On peut également se poser la question : de quelle délégation syndicale dépend ce travailleur détaché d’un CPAS via un art.61 ?

Il est loin le combat des femmes de la FN qui en 1966 initient un mouvement de grève pour mettre en évidence les différence salariale injustifiées entre hommes et femmes et porter haut le slogan « A travail égal, salaire égal ». En reprenant un tel slogan nous risquerions de déclencher un nivellement par le bas.

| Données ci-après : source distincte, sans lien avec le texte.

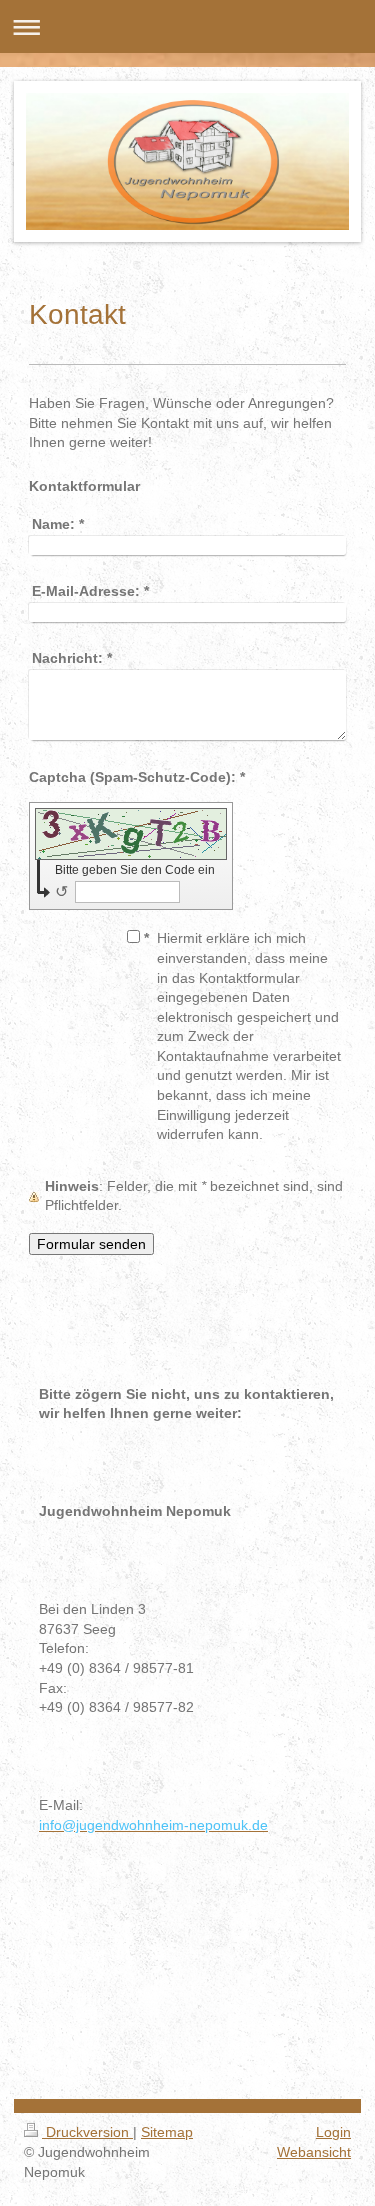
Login (333, 2132)
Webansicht (314, 2152)
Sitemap (167, 2132)
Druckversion (87, 2132)
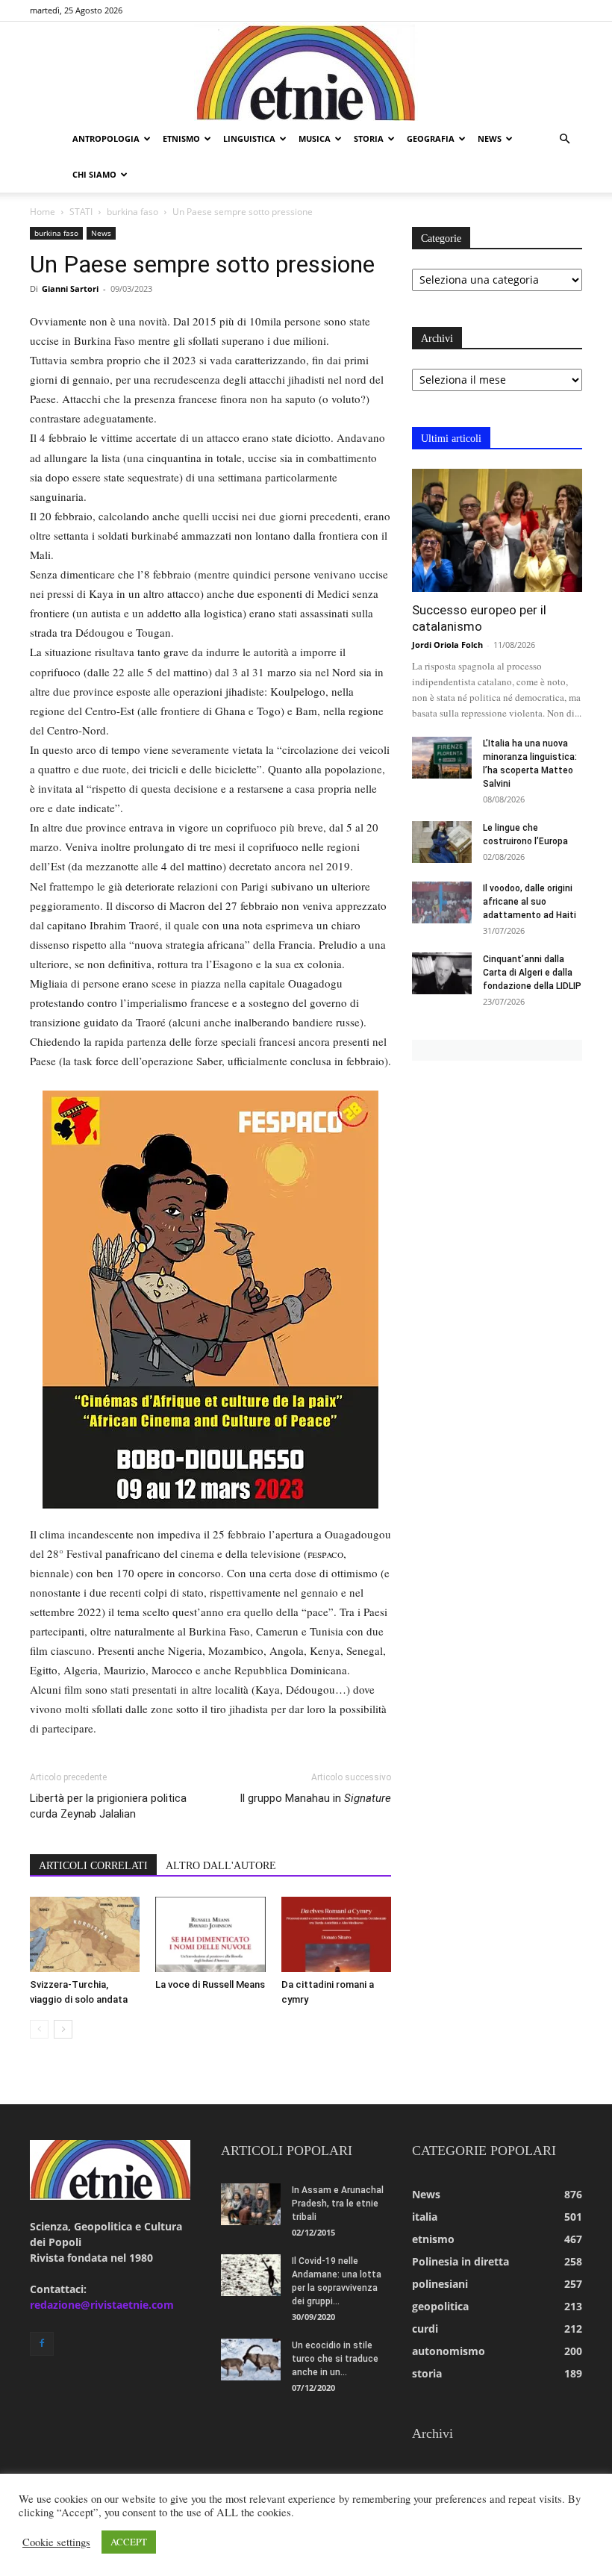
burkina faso (132, 211)
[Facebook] (42, 2344)
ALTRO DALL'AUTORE (221, 1865)
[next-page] (63, 2029)
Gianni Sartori (70, 288)
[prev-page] (39, 2029)
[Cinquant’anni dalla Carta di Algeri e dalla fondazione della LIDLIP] (442, 973)
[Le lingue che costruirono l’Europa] (442, 842)
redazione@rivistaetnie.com (102, 2305)
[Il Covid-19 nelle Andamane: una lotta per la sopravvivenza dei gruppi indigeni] (251, 2275)
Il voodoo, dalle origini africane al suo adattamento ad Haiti (529, 901)
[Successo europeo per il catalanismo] (497, 530)
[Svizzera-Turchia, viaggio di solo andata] (85, 1934)
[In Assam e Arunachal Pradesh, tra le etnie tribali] (251, 2204)
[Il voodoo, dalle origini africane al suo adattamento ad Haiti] (442, 902)
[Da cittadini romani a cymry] (336, 1934)
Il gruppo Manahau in (315, 1798)
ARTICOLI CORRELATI (93, 1865)
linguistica (249, 138)
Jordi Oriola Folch (447, 644)
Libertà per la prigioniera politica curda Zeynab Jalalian (108, 1806)
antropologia (106, 138)
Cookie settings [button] (56, 2542)
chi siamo (94, 174)
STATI (81, 211)
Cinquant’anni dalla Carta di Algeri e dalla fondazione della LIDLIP (532, 972)
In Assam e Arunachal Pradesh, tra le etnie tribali (338, 2203)
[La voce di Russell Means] (210, 1934)
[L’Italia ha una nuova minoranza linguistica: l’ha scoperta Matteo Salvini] (442, 758)
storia (369, 138)
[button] (564, 139)
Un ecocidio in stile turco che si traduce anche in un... (335, 2358)
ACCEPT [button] (128, 2541)
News (101, 233)
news (490, 138)
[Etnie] (306, 71)
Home (42, 211)
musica (315, 138)
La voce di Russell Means (210, 1984)
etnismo (181, 138)
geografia (431, 138)
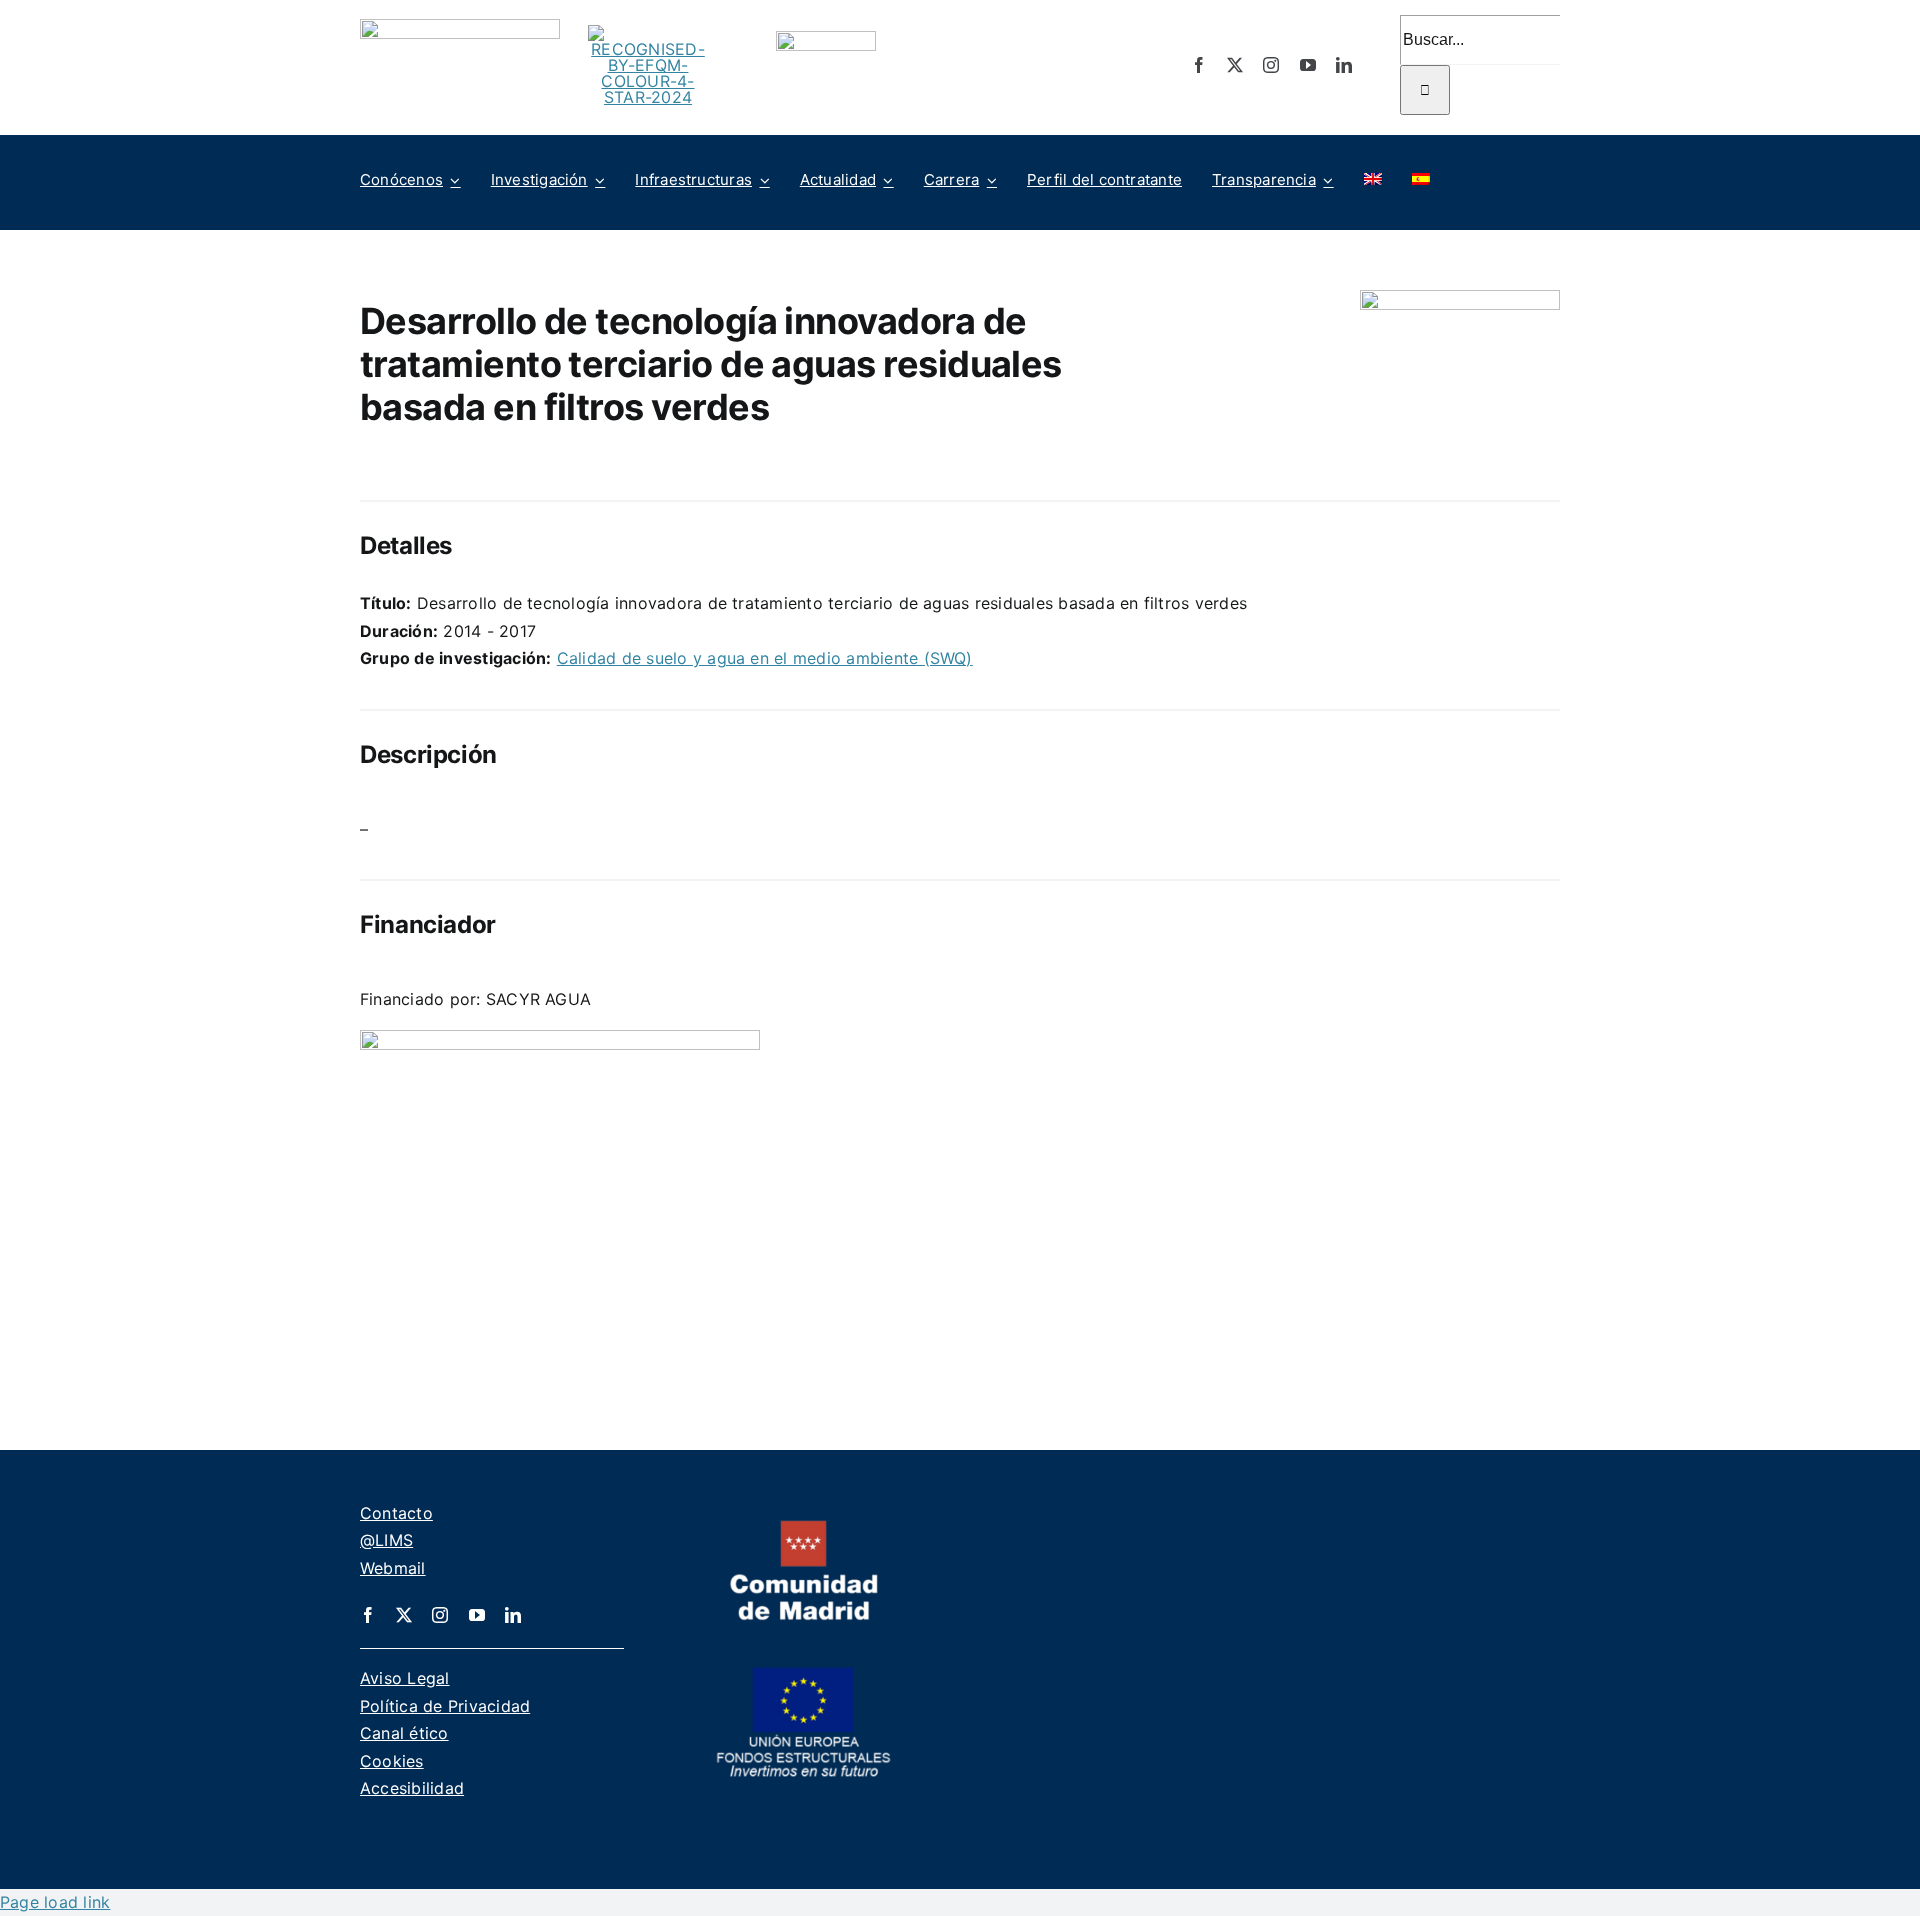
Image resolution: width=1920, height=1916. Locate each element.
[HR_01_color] (826, 39)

On ne peut que s’inquiéter des pratiques actuelles « labellisées » d’économie sociale qui produisent des effets d’appauvrissement des travailleurs en justifiant des pratiques « hors normes ». Je devrais plutôt dire « hors des conventions collectives » et dans les nouvelles normes de compétitivité.
L’acte « citoyen » ne serait-il pas de résister à de telles dérégulations ? »

Luc Lefèbvre.

 Père de famille, Militant du mouvement Luttes Solidarités Travail, depuis sa création et travailleur dans la scrl LST coopérative qui est active dans la construction.